Hudson Reporter Archive

The Stealth Highway comes to Hoboken

Citizens of Hoboken:

Recently Mayor Russo released a traffic study proposing $9.17 million in road improvements to facilitate traffic flow through Hoboken. Taxpayers will pay for them, but who will benefit?

Are you aware that a “Stealth Highway” (SH) connecting the George Washington and Bayonne-Staten Island Bridges is being built to accommodate thousands of auto and bus commuters? Federal law requires an extensive Environmental Impact Study (EIS) to evaluate the projected impact of such a highway on the communities in its path. That impact would be monstrous: volumes of traffic, noise, and air pollution that would turn these communities into a wasteland. If the EIS were ever done, it would expose these dangers and prevent the road from being built. But the highway proponents (including NJDOT, NJTransit and the Port Authority) have found a way to avoid the EIS — they break their highway into segments, disguising each segment as a “local improvement.” (A map of the SH and documentation on its segments may be found at www.hartwheels.org.) The impact of these local improvements is never evaluated. Indeed, until all the segments are linked together, the full impact cannot be evaluated, because only then will the bottlenecks be removed and the full highway flow realized. And one SH segment goes through Hoboken.

Enter Mayor Russo. He applies the same segmentation strategy used to build the SH through Edgewater, Jersey City, and Bayonne. Hoboken covers only a square mile, and yet his traffic study only examines traffic north of 7th Street and west of Garden Street, as if traffic elsewhere is a separate problem. Even before a city-wide traffic study is completed, he is securing Hudson County funds so that recommended road construction in the north of Hoboken can commence immediately, including connector segments tying Garden and Clinton Streets directly into the north-south regional flow, and widening 14th and 15th streets to connect traffic to Madison and Monroe streets. These “improvements” would break the bottleneck at 14th and Park, so that Hoboken would be traversed not by a single highway, but by an expanded flow through Garden, Park, Willow, Clinton, Madison, and Monroe Streets.

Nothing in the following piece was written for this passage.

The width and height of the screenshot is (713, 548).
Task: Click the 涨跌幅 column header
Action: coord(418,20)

In short, the heart of Hoboken turned into a leg of the SH. Our residents condemned to a carbon monoxide hell. Is this what we want Hoboken to become?

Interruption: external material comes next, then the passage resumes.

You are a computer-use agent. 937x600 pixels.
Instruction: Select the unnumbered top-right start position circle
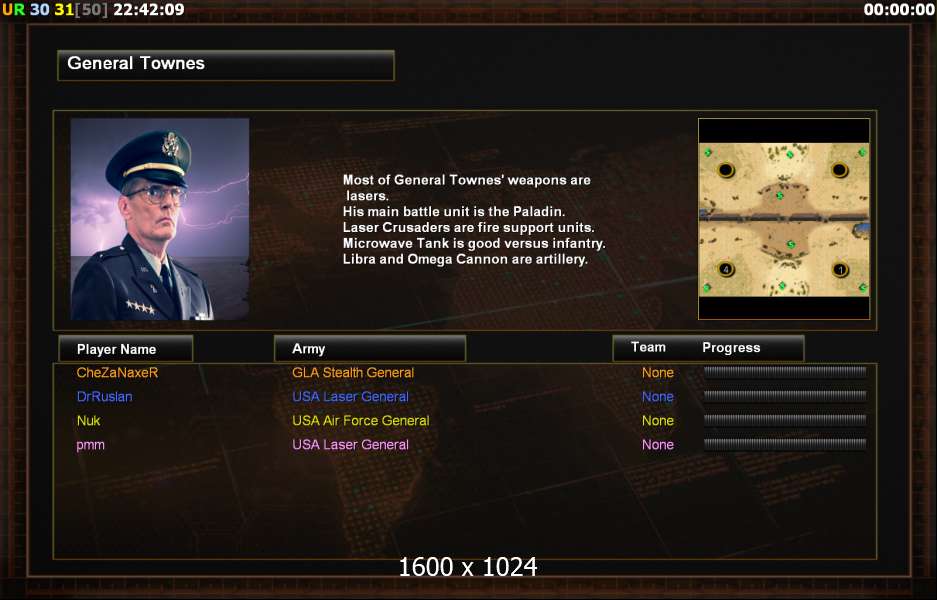point(840,170)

That bottleneck at 14th and Park is our best friend, dissuading motorists from flooding into our city. Why does Russo want to flood Hoboken with traffic? Isn’t bringing the Stealth Highway into Hoboken under the guise of “infrastructure improvements” a betrayal of the public trust? Is that what we want from our elected representatives?

If I am elected mayor, I will work to impose a moratorium on all new road construction until an EIS is completed which evaluates the impact of the entire SH. Our platform requires that no major change to Hoboken be allowed until the citizens have full access to environmental impact information and the voters approve the change in a binding referendum. Zoning and Planning and Environmental Protection laws were instituted to protect us; these protections must not be undermined.

Please understand that I would not run for Mayor unless there was a good reason. Our community is in real danger, and the candidates Russo and Roberts have both betrayed our trust. For our own health and well being, its time to return government to the people.